Two Kinds of People

Everything in our experience can be divided in two. After all, that most basic division explains why we have our world of experience in the first place: the primordial world-egg was split in half, or God created heaven and earth, or the Yin and Yang were distinguished — as you please. And this is why we rational animals are so naturally apt to say, “There are two kinds of people.”

And indeed there are:

Those who help us climb and those who hold us down.

Those from whom we learn and those who stifle learning.

Those from whom we gain maturity and those who would keep us as children.

Those who entice us to improve ourselves and those who tempt us out of our better natures.

Those who help us see what we are here for and those who only blind us to what we might have been.

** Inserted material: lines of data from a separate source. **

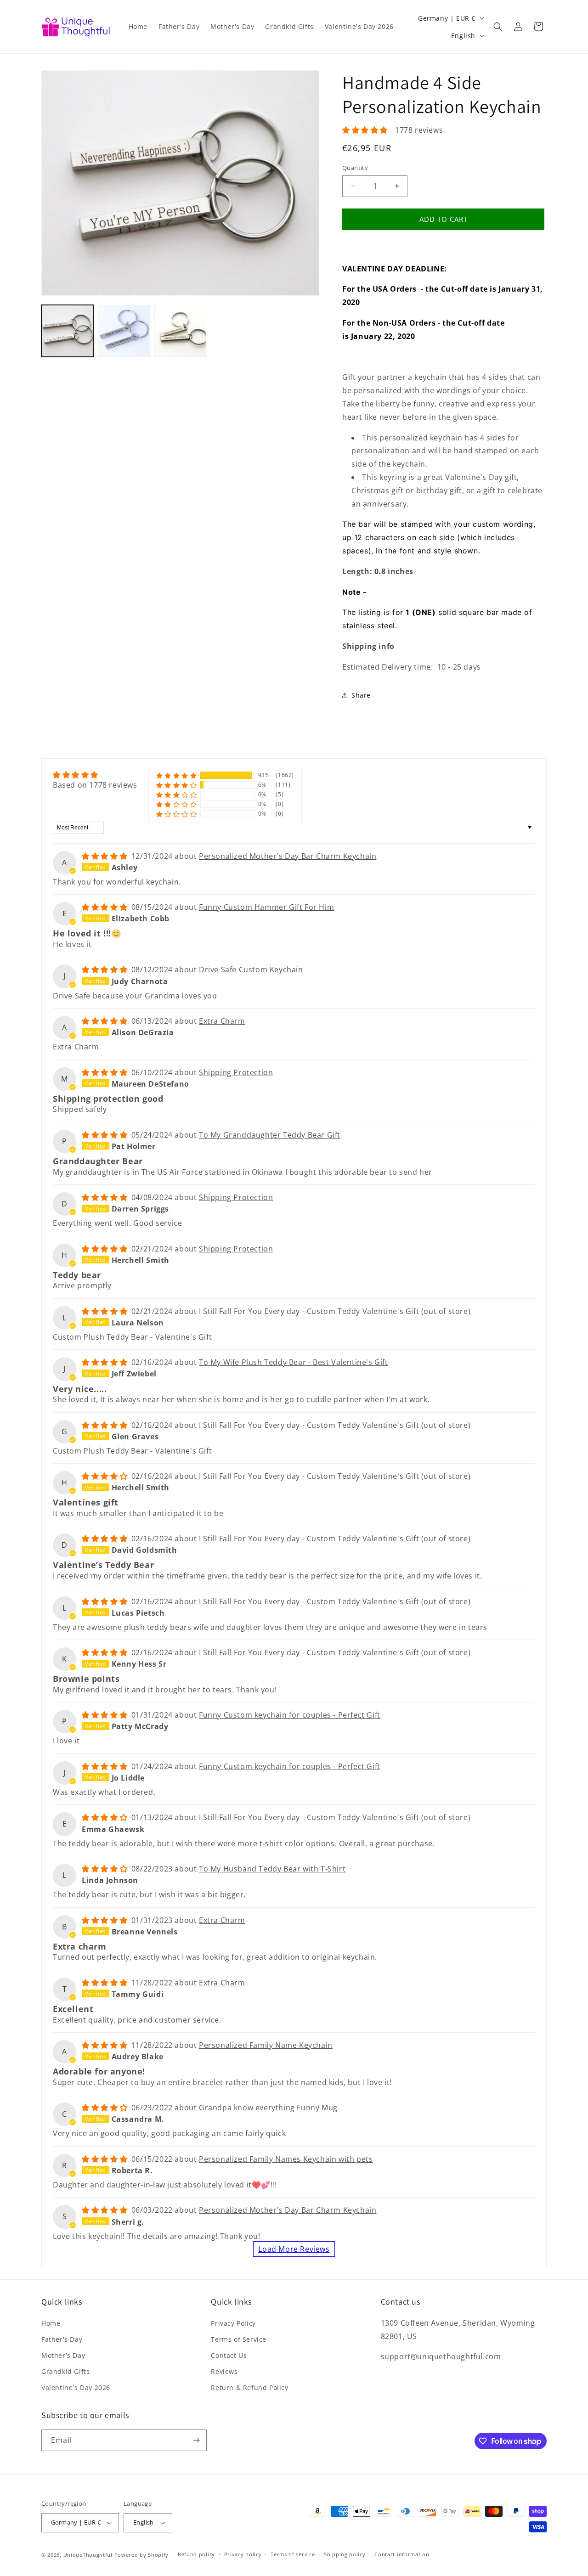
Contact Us (229, 2355)
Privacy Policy (233, 2323)
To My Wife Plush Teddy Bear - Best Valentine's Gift (293, 1362)
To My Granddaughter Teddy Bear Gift (269, 1135)
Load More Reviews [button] (293, 2249)
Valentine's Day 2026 (75, 2387)
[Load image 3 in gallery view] (180, 331)
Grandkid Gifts (65, 2371)
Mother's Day (63, 2355)
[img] (95, 775)
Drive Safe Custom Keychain (251, 969)
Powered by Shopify (141, 2554)
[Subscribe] (196, 2440)
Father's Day (61, 2339)
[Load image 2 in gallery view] (124, 331)
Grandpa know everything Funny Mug (268, 2108)
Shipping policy (345, 2554)
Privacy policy (243, 2554)
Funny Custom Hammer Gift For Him (266, 907)
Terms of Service (238, 2339)
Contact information (401, 2554)
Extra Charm (222, 1021)
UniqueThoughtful (88, 2554)
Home (50, 2323)
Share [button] (361, 695)
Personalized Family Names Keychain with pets (286, 2159)
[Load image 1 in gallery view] (67, 331)
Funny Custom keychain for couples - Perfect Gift (289, 1715)
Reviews (224, 2371)
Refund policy (196, 2554)
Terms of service (293, 2554)
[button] (498, 27)
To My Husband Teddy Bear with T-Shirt (272, 1869)
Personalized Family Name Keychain (266, 2045)
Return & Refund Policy (249, 2387)
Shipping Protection (236, 1072)
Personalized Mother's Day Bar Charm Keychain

Those who would bottle us and store us as a prize on their shelf and those who would teach us to infuse the world with our pigments.

Those who would pamper and comfort us to death and those who would challenge and sting us to life.

Those who would take pleasure in filling our silence with echoed distractions and those who would suffer pains to siphon all empty noise from our universe.

Those whose instinct is to be a friend when we might be useful to them but a stranger when they might be useful to us, and those whose instinct tends the opposite way.

Those who see us as the crowd sees us and respond as the crowd responds, and those who would stand beside us even if all mankind held us at a distance.

Those who crave a window into all our private rooms and those who would shed or draw blood to guard the path to our secret mountaintop.

Those who fill our foreground with straight lines and those who focus our vision on the distant circles.

Those who would enslave our time with chattering business and those who would liberate our eternity with quiet conversation.

In this table of opposites, the first item in each pair represents the great terrestrial weight of humanity, while the second is the rare wisp that may be noticed at all only by the highly sensitive. But as Aristotle says of the highest activity of the rational soul (contemplation), so we might also say with regard to our interactions with other souls:

We must not follow those who advise us, being men, to think of human things, and, being mortal, of mortal things, but must, so far as we can, make ourselves immortal, and strain every nerve to live in accordance with the best thing in us; for even if it be small in bulk, much more does it in power and worth surpass everything.